REQUIREMENTS
Convert every line from the one containing "You are a GUI" through the end of the records, both included, into a JSON list of strings with one string per line and no blank lines, omitting the pictures.

= = = =

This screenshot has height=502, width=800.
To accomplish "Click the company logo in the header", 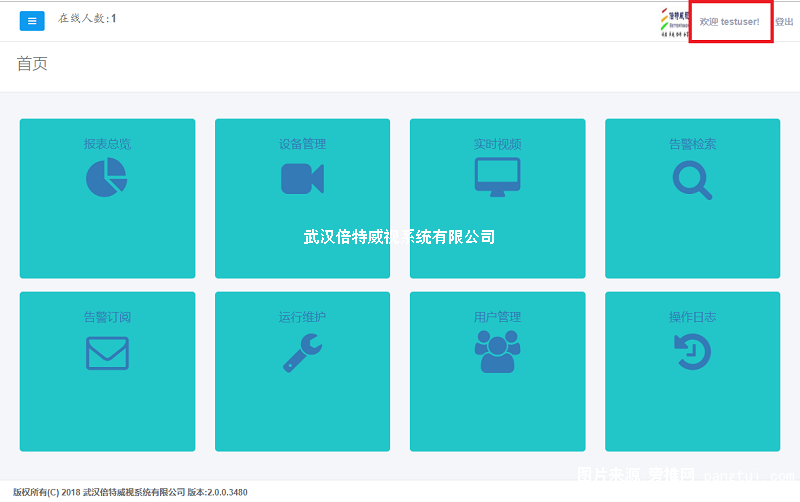I will (x=675, y=21).
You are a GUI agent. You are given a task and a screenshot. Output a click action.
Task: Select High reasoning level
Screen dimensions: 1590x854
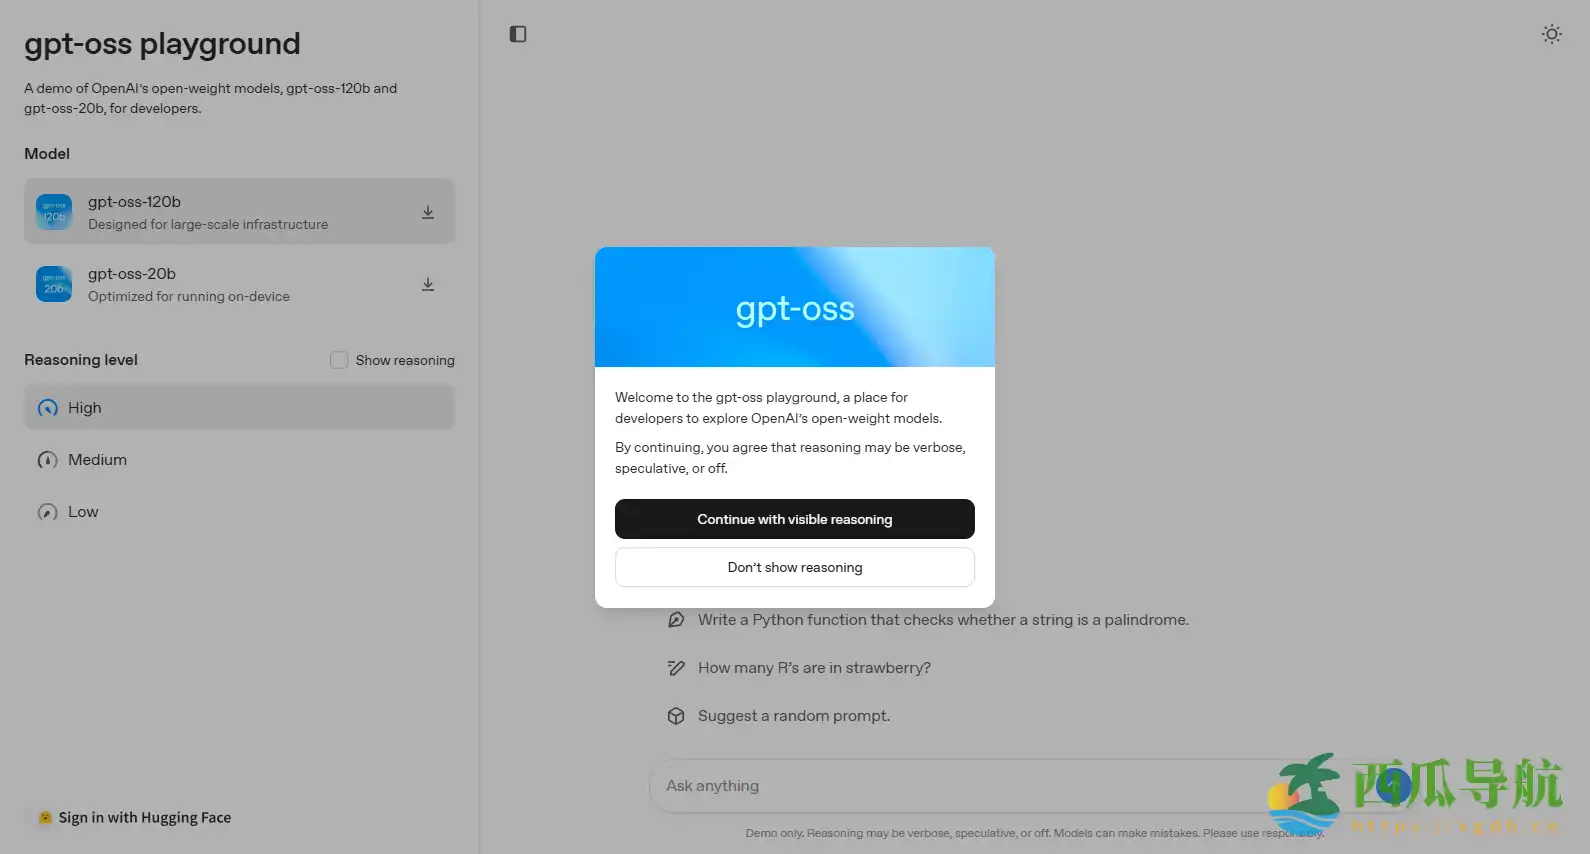coord(239,408)
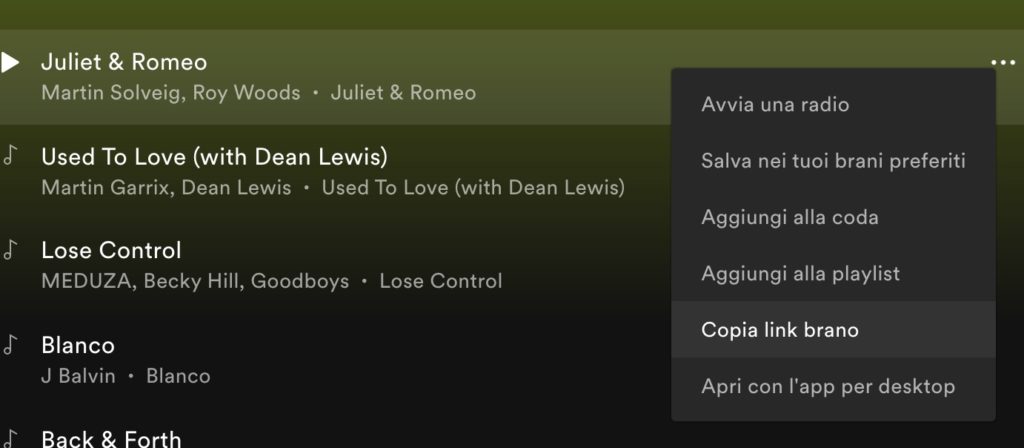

= = = =

FINISHED TASK
[
  "You are a GUI agent. You are given a task and a screenshot. Output a click action.",
  "Task: Select High reasoning level",
  "Screen dimensions: 1590x854",
  "coord(239,408)"
]